The bill would grant the federal district official statehood, allowing them one House representative and two Senators – a move Republicans have decried as an attempt to pack a divided Senate in Democrats' favor, as Washington is a heavily left-leaning city.

The effort passed in the House during the last session of Congress, but faces not only a Republican filibuster attempt in the Senate that would require 60 votes to overcome, but also divided opinions on the issue within the Democratic Party.

"The filibuster is just a procedural issue about whether debate ends and it proceeds to a vote," said Paul Strauss, the non-voting senator for D.C. "So obviously, if you don't get past the filibuster, you don't get a vote, but in order to get the vote you need 51 votes. Do we have 51 votes today? I can't with confidence, say that we do. We know we've got at least 40."

Senate Minority Leader Mitch McConnell has previously slammed such legislation.

"They want to pack the Supreme Court with liberals intent on eroding our constitutional rights," he said last summer. "And they want to codify all this by making the swamp itself — Washington, D.C. — America's 51st state. With two more liberal senators we cannot undo the damage they've done."

Sen. Steve Daines (R-MT) also argued last year that the majority of Americans are against statehood for D.C.

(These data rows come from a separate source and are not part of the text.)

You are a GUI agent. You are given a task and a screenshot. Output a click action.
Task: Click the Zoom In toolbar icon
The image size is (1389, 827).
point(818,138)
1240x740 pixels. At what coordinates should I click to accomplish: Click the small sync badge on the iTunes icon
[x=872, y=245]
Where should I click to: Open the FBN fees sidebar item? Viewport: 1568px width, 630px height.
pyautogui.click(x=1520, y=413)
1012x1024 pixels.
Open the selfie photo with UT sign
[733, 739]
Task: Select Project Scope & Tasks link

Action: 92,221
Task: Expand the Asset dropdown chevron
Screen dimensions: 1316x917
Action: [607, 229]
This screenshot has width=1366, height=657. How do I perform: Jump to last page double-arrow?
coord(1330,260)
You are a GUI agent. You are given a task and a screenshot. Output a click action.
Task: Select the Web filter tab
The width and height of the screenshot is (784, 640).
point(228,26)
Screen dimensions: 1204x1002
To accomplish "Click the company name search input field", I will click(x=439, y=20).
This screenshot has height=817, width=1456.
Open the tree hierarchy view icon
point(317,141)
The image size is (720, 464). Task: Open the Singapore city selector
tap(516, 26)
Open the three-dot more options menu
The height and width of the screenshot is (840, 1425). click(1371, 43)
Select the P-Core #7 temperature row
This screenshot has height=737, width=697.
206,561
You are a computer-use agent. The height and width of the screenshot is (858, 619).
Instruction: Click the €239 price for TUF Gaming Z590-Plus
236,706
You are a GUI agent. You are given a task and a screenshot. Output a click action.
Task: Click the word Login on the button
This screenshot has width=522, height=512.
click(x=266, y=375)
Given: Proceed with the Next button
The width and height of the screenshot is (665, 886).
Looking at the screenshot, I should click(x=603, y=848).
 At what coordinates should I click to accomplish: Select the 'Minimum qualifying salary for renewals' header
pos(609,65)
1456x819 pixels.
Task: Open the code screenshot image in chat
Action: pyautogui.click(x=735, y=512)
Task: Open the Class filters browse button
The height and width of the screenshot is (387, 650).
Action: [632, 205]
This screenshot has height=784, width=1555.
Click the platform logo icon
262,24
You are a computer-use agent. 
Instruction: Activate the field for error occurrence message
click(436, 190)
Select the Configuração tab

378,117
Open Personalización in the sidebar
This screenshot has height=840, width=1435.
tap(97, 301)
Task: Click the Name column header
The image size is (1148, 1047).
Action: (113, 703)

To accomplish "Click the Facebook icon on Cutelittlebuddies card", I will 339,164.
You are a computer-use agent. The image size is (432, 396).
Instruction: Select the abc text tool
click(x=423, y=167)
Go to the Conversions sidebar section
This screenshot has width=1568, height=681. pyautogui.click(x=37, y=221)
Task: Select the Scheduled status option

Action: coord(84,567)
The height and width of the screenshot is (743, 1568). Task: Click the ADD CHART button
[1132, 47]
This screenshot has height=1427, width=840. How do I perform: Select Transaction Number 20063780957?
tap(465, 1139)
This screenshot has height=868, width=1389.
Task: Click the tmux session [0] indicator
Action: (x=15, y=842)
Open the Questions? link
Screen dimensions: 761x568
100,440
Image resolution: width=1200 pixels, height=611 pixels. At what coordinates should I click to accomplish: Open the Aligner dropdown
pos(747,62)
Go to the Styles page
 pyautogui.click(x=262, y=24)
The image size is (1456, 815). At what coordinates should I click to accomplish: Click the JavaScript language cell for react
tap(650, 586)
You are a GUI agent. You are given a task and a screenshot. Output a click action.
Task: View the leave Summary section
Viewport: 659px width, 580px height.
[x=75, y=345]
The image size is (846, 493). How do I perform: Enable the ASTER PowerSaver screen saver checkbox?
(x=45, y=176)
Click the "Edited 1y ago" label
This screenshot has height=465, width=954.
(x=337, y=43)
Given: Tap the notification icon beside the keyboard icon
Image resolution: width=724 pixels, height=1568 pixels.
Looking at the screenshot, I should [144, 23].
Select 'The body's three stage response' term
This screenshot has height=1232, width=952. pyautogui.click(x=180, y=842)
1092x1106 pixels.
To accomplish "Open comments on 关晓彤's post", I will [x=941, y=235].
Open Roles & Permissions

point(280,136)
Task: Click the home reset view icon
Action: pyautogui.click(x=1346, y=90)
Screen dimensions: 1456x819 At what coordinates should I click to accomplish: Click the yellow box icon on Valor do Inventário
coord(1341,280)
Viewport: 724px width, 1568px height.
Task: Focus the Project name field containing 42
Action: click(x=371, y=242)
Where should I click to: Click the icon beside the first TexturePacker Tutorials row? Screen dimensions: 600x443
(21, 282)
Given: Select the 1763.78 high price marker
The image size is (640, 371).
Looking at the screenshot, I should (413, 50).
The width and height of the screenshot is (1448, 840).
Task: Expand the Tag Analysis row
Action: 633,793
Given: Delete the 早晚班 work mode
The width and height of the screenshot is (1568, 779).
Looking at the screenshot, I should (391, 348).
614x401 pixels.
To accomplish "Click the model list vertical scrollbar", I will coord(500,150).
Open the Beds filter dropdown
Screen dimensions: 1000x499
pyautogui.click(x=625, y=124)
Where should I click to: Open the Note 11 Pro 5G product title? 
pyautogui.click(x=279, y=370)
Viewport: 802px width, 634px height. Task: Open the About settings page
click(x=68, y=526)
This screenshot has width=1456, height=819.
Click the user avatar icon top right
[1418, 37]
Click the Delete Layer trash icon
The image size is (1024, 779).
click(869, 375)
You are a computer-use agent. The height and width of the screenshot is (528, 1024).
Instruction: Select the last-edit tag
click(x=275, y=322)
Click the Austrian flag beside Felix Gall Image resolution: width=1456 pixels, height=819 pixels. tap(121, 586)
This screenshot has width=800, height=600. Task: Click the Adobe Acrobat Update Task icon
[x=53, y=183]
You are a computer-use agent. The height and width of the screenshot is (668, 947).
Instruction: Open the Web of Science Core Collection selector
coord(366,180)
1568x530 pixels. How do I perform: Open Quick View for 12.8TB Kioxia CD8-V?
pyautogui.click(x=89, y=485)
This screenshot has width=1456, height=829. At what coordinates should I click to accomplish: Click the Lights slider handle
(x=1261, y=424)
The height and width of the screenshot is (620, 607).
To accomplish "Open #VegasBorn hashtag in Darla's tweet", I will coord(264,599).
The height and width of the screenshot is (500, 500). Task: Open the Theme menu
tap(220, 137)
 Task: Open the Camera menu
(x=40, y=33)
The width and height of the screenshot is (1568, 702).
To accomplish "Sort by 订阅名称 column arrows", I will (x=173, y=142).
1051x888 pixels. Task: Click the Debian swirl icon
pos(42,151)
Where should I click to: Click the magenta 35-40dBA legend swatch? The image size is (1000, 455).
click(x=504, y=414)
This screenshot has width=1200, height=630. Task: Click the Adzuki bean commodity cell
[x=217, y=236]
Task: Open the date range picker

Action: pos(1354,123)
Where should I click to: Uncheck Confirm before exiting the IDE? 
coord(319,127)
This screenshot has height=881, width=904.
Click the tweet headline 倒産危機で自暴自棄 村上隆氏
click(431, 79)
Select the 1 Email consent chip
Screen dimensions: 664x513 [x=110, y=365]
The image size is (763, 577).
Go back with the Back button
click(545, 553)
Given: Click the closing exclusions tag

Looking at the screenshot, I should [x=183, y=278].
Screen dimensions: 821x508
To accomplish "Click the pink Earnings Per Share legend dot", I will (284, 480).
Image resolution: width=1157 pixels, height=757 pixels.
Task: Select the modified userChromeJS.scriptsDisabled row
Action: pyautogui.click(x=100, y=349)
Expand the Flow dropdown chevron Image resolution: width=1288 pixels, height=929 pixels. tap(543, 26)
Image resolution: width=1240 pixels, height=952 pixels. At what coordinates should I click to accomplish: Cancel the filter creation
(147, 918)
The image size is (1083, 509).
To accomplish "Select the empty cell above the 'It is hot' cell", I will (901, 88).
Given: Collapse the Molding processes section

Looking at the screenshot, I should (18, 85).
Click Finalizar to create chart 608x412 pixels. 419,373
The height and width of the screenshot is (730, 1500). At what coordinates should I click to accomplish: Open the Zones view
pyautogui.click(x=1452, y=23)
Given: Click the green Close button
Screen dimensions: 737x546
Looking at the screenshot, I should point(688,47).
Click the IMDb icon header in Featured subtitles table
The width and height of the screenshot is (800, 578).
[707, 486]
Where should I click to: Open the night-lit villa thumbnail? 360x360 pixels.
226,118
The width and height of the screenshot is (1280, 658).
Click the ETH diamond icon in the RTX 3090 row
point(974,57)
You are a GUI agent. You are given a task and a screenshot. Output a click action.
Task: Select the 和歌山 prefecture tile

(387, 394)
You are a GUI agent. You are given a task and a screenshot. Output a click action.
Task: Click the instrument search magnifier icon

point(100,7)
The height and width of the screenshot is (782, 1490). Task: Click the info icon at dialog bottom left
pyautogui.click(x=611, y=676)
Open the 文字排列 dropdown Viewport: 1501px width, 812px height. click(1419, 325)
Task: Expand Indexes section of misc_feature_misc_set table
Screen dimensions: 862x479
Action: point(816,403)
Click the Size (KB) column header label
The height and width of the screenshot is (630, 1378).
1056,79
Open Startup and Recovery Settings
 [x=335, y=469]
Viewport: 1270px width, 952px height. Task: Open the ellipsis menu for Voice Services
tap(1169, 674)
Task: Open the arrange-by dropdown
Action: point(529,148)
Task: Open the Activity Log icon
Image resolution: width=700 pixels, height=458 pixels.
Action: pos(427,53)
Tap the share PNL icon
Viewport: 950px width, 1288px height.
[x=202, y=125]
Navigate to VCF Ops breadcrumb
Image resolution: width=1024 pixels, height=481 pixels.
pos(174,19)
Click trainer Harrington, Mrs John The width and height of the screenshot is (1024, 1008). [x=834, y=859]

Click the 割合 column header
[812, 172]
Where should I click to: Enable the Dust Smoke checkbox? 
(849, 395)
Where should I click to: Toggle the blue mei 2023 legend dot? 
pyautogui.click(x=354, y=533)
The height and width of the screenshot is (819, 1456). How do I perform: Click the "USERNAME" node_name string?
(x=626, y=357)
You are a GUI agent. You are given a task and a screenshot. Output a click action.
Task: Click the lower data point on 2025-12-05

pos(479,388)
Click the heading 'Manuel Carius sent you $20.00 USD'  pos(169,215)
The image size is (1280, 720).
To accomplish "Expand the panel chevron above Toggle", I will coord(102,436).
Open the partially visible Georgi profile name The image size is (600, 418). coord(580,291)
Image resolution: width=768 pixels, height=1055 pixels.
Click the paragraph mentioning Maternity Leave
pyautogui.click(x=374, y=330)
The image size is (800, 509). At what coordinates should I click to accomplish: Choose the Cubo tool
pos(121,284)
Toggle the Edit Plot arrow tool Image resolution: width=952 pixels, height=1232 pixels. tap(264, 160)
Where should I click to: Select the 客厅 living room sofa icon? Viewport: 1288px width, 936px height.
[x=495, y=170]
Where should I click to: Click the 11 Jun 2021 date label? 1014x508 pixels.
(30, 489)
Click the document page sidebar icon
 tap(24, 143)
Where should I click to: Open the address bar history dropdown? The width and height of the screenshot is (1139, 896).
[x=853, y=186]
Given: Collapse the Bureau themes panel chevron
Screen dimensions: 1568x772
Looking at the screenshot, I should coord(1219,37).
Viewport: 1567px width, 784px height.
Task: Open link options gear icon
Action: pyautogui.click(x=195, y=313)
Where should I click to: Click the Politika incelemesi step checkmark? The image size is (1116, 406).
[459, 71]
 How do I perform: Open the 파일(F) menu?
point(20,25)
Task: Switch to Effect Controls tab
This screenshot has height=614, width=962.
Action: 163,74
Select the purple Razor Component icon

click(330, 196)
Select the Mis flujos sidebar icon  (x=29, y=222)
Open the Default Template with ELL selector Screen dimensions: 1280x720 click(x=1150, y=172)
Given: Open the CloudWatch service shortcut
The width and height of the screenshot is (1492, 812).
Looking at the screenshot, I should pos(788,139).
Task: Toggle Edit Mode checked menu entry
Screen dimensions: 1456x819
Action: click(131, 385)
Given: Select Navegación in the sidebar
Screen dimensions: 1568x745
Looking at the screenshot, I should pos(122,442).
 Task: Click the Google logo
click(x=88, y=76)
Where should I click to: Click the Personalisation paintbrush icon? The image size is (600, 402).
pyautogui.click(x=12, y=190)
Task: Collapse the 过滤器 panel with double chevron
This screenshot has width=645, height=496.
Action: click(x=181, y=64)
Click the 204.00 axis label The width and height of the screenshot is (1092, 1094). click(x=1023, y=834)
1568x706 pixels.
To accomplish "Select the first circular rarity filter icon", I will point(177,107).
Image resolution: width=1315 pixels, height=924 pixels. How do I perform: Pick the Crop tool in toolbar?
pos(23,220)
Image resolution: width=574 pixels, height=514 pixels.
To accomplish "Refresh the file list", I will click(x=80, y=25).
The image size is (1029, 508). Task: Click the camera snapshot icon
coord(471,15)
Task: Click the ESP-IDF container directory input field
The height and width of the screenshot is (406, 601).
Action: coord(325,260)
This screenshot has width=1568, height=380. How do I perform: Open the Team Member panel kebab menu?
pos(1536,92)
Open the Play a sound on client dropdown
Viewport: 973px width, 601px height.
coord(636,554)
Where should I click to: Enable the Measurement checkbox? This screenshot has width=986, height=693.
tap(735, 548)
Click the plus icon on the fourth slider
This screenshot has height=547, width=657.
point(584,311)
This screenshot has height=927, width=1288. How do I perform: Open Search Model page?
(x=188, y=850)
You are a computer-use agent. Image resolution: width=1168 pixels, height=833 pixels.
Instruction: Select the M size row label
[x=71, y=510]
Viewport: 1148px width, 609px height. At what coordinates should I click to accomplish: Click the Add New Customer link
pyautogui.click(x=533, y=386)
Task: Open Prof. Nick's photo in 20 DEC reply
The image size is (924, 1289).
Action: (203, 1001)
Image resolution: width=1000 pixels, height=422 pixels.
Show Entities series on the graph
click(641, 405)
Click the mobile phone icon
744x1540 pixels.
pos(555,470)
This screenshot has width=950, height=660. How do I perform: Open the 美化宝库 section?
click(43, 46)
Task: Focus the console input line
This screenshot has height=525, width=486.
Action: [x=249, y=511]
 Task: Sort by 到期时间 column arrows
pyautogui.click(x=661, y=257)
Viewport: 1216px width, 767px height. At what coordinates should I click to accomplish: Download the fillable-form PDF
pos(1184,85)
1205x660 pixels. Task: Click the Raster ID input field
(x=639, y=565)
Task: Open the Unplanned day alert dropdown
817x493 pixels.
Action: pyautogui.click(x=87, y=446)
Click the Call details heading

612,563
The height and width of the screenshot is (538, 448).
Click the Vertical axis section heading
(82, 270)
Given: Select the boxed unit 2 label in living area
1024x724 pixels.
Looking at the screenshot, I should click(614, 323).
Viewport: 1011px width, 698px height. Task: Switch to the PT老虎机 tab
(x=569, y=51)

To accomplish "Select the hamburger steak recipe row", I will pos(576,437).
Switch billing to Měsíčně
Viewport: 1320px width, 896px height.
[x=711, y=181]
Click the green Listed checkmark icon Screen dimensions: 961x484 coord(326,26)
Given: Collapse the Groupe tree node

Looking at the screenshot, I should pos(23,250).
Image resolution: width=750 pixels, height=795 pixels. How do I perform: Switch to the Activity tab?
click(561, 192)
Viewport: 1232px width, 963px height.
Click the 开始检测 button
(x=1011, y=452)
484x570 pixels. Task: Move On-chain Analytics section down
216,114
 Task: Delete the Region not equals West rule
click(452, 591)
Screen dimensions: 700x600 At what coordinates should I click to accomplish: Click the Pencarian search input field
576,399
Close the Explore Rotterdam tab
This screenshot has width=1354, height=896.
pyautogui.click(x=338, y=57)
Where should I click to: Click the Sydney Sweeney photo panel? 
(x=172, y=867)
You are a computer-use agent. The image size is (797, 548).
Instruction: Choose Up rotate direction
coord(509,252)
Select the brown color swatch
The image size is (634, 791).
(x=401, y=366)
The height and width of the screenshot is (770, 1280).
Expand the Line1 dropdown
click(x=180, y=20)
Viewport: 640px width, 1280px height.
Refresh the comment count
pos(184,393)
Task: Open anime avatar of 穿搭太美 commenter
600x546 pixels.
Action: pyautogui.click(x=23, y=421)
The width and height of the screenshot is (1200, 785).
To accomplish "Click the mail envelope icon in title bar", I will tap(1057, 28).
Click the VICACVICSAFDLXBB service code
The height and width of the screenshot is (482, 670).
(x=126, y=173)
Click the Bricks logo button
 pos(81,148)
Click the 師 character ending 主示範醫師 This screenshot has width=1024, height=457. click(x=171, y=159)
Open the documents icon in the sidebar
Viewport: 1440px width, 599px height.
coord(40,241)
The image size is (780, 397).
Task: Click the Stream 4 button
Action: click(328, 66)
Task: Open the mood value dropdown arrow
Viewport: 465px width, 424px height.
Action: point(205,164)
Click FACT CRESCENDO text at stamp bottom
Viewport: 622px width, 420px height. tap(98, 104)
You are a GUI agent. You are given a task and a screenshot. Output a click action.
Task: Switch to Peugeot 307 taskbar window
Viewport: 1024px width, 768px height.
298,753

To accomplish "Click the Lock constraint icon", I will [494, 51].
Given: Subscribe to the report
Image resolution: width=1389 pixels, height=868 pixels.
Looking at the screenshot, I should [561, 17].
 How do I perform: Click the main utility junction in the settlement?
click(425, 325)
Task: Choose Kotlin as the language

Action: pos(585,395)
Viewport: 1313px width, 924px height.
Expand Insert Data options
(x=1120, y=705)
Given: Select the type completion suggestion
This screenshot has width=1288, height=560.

Meanwhile, Republican Rep. Dusty Johnson (SD) has reintroduced a measure that would give most of D.C. back to Maryland. The city was originally created by America's founding fathers as a neutral space for the seat of federal government, ensuring no single state had more power over others.

Rep. Norton criticized Johnson's initiative, saying "a huge majority of D.C. residents (86%) voted for statehood in a 2016 referendum."